■ Dataset rows
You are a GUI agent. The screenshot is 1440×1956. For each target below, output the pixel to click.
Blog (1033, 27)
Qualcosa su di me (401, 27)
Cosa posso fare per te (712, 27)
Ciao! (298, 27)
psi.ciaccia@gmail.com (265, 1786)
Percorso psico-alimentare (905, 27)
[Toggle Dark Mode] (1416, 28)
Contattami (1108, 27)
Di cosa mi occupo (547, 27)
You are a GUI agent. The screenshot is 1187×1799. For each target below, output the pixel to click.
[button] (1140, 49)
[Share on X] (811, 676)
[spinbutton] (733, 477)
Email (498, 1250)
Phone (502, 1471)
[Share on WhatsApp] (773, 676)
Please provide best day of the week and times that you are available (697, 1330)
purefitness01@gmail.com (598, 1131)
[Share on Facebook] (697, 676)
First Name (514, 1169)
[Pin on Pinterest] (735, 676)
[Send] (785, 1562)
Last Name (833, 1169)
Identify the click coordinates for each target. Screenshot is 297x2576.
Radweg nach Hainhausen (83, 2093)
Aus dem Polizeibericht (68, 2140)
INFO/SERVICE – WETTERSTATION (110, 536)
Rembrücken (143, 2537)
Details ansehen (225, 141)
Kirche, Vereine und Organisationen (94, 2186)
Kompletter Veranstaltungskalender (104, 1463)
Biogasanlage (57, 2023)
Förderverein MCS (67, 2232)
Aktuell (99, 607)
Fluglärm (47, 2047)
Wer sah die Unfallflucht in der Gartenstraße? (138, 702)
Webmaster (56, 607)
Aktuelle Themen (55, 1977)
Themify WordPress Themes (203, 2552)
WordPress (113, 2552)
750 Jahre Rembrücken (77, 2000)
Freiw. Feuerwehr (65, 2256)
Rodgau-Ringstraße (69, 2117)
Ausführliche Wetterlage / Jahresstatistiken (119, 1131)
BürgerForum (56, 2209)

■ Exercise
Copy out, unchanged, the part of the rows that runs from the very start through the line containing "Fluglärm (47, 2047)", including that line.

■ Exercise response
You are a GUI agent. The screenshot is 1440×1956. For each target below, output the pixel to click.
Blog (1033, 27)
Qualcosa su di me (401, 27)
Cosa posso fare per te (712, 27)
Ciao! (298, 27)
psi.ciaccia@gmail.com (265, 1786)
Percorso psico-alimentare (905, 27)
[Toggle Dark Mode] (1416, 28)
Contattami (1108, 27)
Di cosa mi occupo (547, 27)
You are a GUI agent. The screenshot is 1187×1799. For each target below, output the pixel to click.
[button] (1140, 49)
[Share on X] (811, 676)
[spinbutton] (733, 477)
Email (498, 1250)
Phone (502, 1471)
[Share on WhatsApp] (773, 676)
Please provide best day of the week and times that you are available (697, 1330)
purefitness01@gmail.com (598, 1131)
[Share on Facebook] (697, 676)
First Name (514, 1169)
[Pin on Pinterest] (735, 676)
[Send] (785, 1562)
Last Name (833, 1169)
Identify the click coordinates for each target. Screenshot is 297x2576.
Radweg nach Hainhausen (83, 2093)
Aus dem Polizeibericht (68, 2140)
INFO/SERVICE – WETTERSTATION (110, 536)
Rembrücken (143, 2537)
Details ansehen (225, 141)
Kirche, Vereine und Organisationen (94, 2186)
Kompletter Veranstaltungskalender (104, 1463)
Biogasanlage (57, 2023)
Förderverein MCS (67, 2232)
Aktuell (99, 607)
Fluglärm (47, 2047)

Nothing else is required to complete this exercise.